<<<<

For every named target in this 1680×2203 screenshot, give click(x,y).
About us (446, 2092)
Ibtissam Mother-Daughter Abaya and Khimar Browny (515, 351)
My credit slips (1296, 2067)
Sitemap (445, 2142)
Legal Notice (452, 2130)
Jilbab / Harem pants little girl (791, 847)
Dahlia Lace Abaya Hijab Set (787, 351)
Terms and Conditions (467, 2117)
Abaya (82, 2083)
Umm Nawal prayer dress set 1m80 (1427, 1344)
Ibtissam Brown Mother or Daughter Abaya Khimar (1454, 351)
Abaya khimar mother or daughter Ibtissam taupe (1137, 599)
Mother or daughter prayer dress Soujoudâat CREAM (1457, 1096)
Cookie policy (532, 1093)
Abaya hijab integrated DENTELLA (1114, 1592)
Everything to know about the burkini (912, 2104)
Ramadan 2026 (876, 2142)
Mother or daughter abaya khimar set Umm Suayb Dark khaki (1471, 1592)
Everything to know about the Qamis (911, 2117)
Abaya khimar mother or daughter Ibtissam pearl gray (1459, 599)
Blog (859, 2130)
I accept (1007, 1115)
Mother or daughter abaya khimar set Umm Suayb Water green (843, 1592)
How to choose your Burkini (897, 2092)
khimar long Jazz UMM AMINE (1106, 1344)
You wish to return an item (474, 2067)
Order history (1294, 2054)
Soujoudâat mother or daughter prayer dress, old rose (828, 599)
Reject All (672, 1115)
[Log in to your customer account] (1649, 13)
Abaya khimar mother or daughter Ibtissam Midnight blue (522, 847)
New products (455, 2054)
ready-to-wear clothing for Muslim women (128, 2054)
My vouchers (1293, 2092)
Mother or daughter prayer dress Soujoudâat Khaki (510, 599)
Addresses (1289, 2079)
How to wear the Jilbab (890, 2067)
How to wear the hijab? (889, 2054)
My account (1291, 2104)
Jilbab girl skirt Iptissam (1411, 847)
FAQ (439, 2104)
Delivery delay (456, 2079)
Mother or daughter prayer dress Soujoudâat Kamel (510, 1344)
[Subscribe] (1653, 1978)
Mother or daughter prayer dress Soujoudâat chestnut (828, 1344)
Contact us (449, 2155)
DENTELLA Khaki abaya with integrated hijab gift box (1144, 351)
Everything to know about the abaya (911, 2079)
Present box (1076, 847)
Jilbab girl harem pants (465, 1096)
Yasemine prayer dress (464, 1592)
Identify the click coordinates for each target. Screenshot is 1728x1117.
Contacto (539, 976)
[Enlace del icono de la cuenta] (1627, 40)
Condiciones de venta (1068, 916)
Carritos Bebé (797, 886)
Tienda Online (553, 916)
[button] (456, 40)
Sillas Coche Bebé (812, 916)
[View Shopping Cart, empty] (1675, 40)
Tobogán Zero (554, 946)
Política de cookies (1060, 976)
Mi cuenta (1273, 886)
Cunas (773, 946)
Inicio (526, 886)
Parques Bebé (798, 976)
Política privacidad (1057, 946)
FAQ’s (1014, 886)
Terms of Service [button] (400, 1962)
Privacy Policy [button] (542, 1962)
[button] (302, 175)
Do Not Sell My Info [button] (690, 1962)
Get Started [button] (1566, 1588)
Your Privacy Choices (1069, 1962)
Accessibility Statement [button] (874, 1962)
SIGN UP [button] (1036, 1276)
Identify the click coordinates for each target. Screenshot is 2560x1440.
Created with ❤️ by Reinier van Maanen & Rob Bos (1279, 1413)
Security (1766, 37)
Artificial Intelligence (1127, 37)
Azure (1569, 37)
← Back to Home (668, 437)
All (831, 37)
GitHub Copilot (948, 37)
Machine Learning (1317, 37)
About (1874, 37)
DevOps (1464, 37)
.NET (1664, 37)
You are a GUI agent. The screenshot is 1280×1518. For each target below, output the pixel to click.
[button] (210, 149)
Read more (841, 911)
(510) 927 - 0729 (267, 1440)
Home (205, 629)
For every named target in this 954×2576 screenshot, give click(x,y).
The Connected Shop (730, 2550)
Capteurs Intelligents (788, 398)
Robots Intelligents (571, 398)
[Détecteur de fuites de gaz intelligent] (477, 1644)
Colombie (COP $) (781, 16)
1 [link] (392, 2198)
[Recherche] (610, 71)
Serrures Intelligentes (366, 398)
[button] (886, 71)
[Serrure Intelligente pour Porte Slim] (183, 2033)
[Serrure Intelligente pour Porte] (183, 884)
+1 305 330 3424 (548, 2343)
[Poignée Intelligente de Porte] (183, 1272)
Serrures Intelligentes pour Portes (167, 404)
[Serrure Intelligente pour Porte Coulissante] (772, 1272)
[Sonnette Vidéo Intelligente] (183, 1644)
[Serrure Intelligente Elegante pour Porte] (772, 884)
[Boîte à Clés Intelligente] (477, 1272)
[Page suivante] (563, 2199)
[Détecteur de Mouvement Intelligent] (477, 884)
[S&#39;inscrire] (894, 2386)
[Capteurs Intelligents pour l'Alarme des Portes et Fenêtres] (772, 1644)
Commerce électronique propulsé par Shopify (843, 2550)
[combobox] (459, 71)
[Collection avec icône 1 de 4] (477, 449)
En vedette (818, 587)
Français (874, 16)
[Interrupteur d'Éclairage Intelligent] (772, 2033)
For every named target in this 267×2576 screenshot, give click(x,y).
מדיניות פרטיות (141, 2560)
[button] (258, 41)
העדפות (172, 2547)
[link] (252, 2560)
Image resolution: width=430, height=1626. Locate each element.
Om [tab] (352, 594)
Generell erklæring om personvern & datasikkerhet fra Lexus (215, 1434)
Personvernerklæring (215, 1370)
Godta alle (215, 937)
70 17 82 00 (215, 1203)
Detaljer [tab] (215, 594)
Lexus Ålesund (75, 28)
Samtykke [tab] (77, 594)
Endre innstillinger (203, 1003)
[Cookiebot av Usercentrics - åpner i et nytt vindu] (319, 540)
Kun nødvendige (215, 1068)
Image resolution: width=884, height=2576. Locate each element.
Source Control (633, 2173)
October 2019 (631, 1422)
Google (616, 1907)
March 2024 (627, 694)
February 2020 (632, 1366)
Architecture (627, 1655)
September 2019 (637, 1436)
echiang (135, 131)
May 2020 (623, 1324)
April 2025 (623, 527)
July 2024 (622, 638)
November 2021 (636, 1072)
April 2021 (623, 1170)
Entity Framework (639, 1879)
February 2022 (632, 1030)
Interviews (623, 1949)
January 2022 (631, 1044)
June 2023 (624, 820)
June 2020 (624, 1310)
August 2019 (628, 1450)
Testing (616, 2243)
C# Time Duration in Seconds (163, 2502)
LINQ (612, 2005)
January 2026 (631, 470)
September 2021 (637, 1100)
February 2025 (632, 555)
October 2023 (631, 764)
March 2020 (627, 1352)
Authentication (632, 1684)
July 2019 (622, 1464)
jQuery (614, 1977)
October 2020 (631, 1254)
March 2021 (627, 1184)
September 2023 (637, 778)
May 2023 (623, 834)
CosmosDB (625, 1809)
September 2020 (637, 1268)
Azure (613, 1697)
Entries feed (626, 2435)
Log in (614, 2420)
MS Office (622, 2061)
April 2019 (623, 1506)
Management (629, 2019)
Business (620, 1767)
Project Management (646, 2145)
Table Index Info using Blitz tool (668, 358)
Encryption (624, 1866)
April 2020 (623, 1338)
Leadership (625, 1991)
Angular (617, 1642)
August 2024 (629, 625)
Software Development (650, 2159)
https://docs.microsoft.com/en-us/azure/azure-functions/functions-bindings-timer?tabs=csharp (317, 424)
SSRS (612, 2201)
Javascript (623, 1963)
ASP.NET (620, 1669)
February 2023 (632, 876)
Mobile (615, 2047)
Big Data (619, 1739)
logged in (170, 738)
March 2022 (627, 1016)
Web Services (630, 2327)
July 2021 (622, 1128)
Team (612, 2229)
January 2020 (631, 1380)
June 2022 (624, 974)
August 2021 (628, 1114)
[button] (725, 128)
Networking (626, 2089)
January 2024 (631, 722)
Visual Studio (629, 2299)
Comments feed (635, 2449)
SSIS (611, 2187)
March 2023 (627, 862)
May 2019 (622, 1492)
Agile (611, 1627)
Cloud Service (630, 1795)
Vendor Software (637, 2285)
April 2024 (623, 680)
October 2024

>>>>

Return only the part of the records above that opens with the line containing "Security (1766, 37)" and closes with the line containing "[button] (886, 71)", ends included.

__YOUR RESPONSE__:
Security (1766, 37)
Artificial Intelligence (1127, 37)
Azure (1569, 37)
← Back to Home (668, 437)
All (831, 37)
GitHub Copilot (948, 37)
Machine Learning (1317, 37)
About (1874, 37)
DevOps (1464, 37)
.NET (1664, 37)
You are a GUI agent. The screenshot is 1280×1518. For each target below, output the pixel to click.
[button] (210, 149)
Read more (841, 911)
(510) 927 - 0729 (267, 1440)
Home (205, 629)
For every named target in this 954×2576 screenshot, give click(x,y).
The Connected Shop (730, 2550)
Capteurs Intelligents (788, 398)
Robots Intelligents (571, 398)
[Détecteur de fuites de gaz intelligent] (477, 1644)
Colombie (COP $) (781, 16)
1 [link] (392, 2198)
[Recherche] (610, 71)
Serrures Intelligentes (366, 398)
[button] (886, 71)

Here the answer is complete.